Evangelio - Miércoles 4° Semana de Pascua


Día litúrgico: Miércoles IV de Pascua

Texto del Evangelio (Jn 12,44-50): En aquel tiempo, Jesús gritó y dijo: «El que cree en mí, no cree en mí, sino en aquel que me ha enviado; y el que me ve a mí, ve a aquel que me ha enviado. Yo, la luz, he venido al mundo para que todo el que crea en mí no siga en las tinieblas. Si alguno oye mis palabras y no las guarda, yo no le juzgo, porque no he venido para juzgar al mundo, sino para salvar al mundo. El que me rechaza y no recibe mis palabras, ya tiene quien le juzgue: la Palabra que yo he hablado, ésa le juzgará el último día; porque yo no he hablado por mi cuenta, sino que el Padre que me ha enviado me ha mandado lo que tengo que decir y hablar, y yo sé que su mandato es vida eterna. Por eso, lo que yo hablo lo hablo como el Padre me lo ha dicho a mí».


Comentario: P. Julio César RAMOS González SDB (Salta, Argentina)
«El que cree en mí, no cree en mí, sino en aquel que me ha enviado»
Hoy, Jesús grita; grita como quien dice palabras que deben ser escuchadas claramente por todos. Su grito sintetiza su misión salvadora, pues ha venido para «salvar al mundo» (Jn 12,47), pero no por sí mismo sino en nombre del «Padre que me ha enviado y me ha mandado lo que tengo que decir y hablar» (Jn 12,49).

Todavía no hace un mes que celebrábamos el Triduo Pascual: ¡cuán presente estuvo el Padre en la hora extrema, la hora de la Cruz! Como ha escrito Juan Pablo II, «Jesús, abrumado por la previsión de la prueba que le espera, solo ante Dios, lo invoca con su habitual y tierna expresión de confianza: ‘Abbá, Padre’». En las siguientes horas, se hace patente el estrecho diálogo del Hijo con el Padre: «Padre, perdónales porque no saben lo que hacen» (Lc 23,34); «Padre, en tus manos encomiendo mi espíritu» (Lc 23,46).

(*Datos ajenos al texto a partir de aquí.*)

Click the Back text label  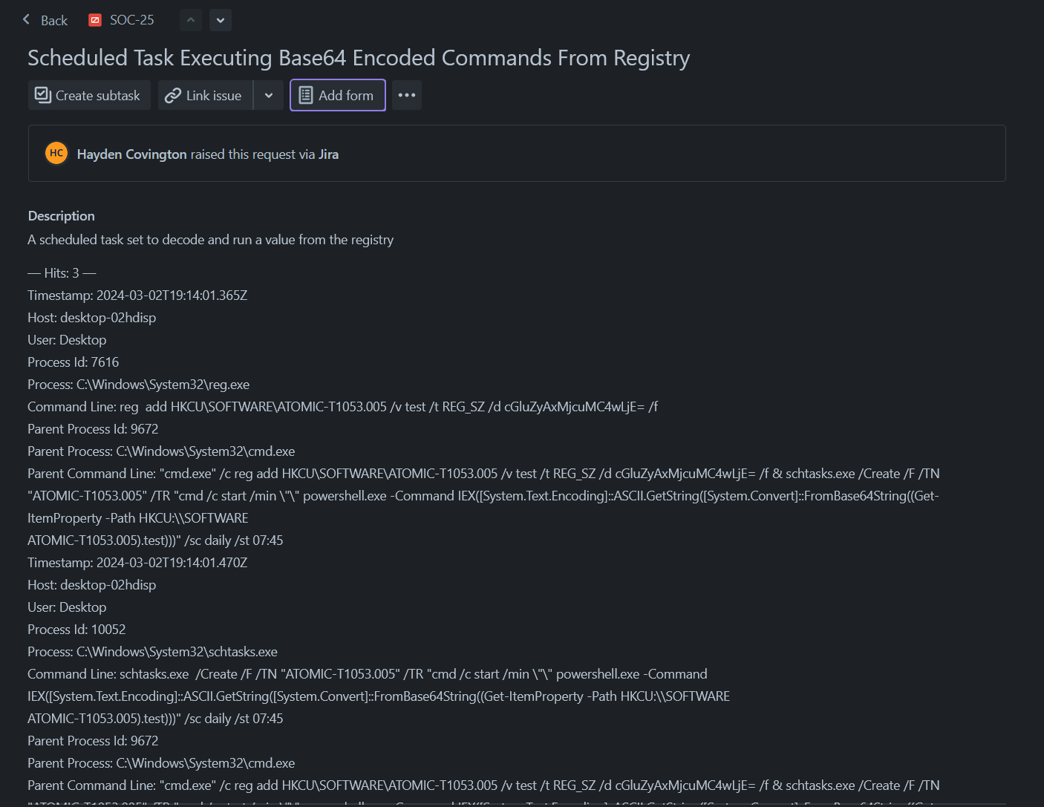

La importancia de esta obra del Padre y de su enviado, se merece la respuesta personal de quien escucha. Esta respuesta es el creer, es decir, la fe (cf. Jn 12,44); fe que nos da —por el mismo Jesús— la luz para no seguir en tinieblas. Por el contrario, el que rechaza todos estos dones y manifestaciones, y no guarda esas palabras «ya tiene quien le juzgue: la Palabra» (Jn 12,48).

Aceptar a Jesús, entonces, es creer, ver, escuchar al Padre, significa no estar en tinieblas, obedecer el mandato de vida eterna. Bien nos viene la amonestación de san Juan de la Cruz: «[El Padre] todo nos lo habló junto y de una vez por esta sola Palabra (...). Por lo cual, el que ahora quisiese preguntar a Dios, o querer alguna visión o revelación, no sólo sería una necedad, sino que haría agravio a Dios, no poniendo los ojos totalmente en Cristo, evitando querer otra alguna cosa o novedad».